2. Compte rendu ; par la princesse
Mon cœur est lourd et mes mains fébriles, je ne suis probablement pas en état d’écrire où de penser correctement. Mais je sais que si je ne les consigne pas immédiatement, alors qu’ils sont encore frais à mon esprit, les événements de ce soir reviendront sans cesse me hanter. Le roi mon père est mort, les restes de son corps maculent le tapis royal. Mais étrangement ce n’est pas son décès qui m’émeut le plus. Un peu plus tôt dans la soirée, le fils de l’étoile est mort de sa main. Mon cœur s’agite encore davantage de penser à cet homme… Il était superbe.

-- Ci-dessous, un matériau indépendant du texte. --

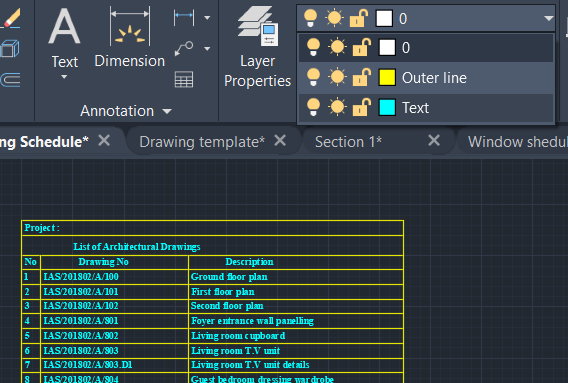The width and height of the screenshot is (568, 383).
Task: Click the linear dimension icon
Action: pyautogui.click(x=184, y=17)
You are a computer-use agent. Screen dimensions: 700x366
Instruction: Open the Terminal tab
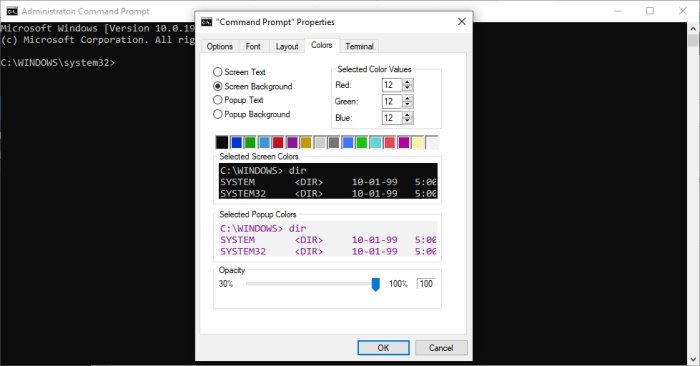click(359, 46)
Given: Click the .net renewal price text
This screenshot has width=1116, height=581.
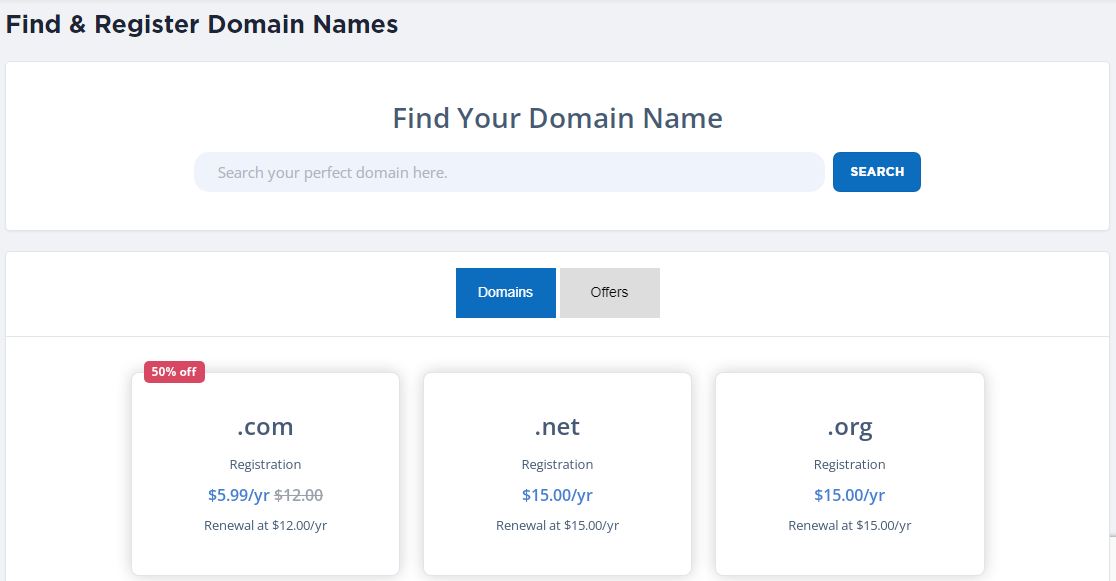Looking at the screenshot, I should [x=557, y=525].
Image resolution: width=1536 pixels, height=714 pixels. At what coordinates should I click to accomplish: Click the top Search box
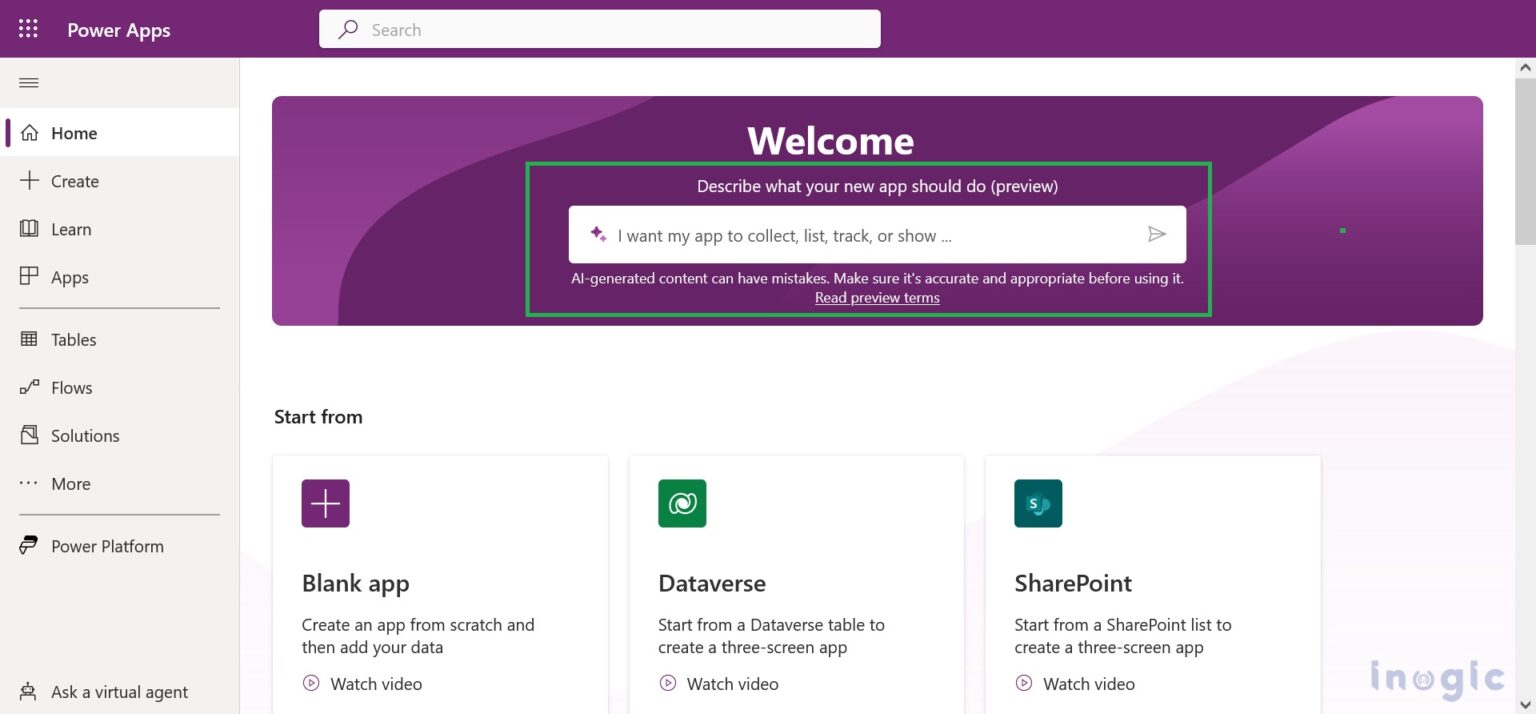click(600, 30)
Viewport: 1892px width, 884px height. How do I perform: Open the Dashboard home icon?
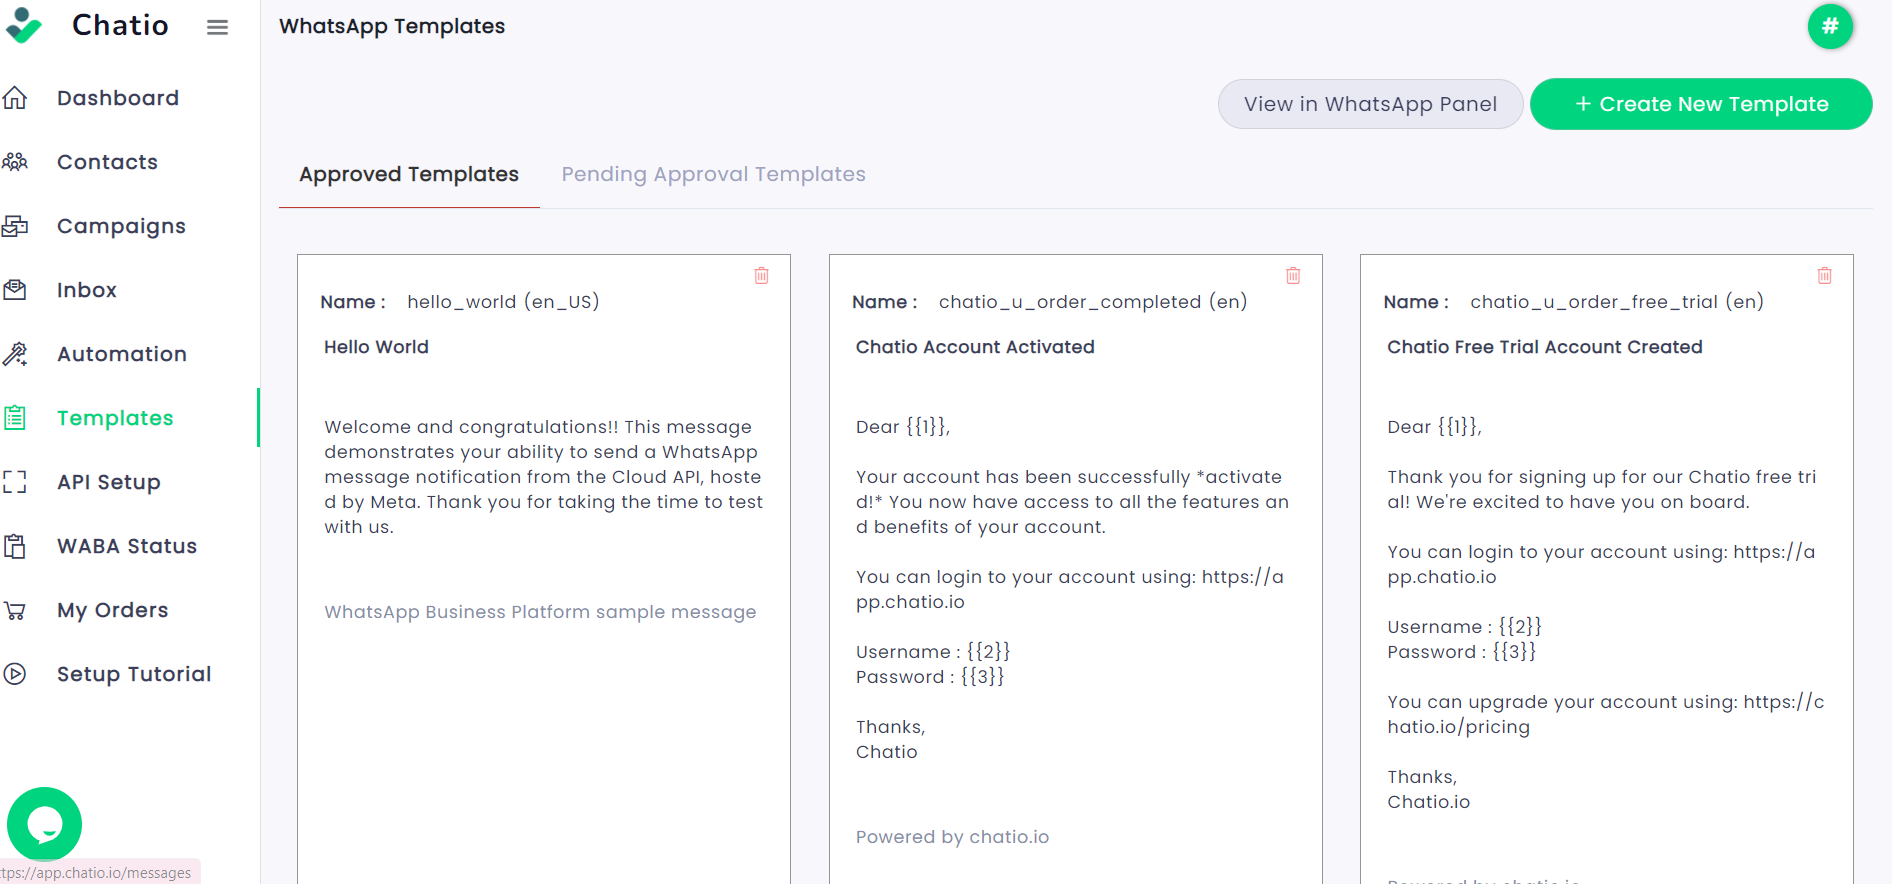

Lorsque mon père apprit que son armée revenait de campagne, il s’empressa de les rejoindre pour être informés de leurs pertes. De leur victoire ou de leur défaite. C’était la quatrième expédition qu’il envoyait contre les compagnons du fils de l’étoile. Les soldats des expéditions précédentes avaient décrit une cité immense, cernée de murailles hautes comme trois hommes. Lorsqu’ils s’en étaient approchés, une pluie de feu s’était abattue sur eux et un cercle de flammes avait entouré la ville. Trois tentatives de prendre la cité s’étant soldées par autant d’échec, mon père était très inquiet du résultat de la quatrième, dont dépendait sa réputation vis-à-vis de ses rivaux. Plusieurs fois pendant ces dernières semaines, il s’était réveillé au beau milieu de la nuit en hurlant, terrorisé par des cauchemars dont il n’avait rien voulu dire. Cette fois-ci cependant, ses craintes étaient infondées. Ses troupes revenaient victorieuses. Père avait envoyé toutes ses forces là-bas, craignant la puissance de l’ennemi, mais en fait les pertes avaient été plutôt faibles.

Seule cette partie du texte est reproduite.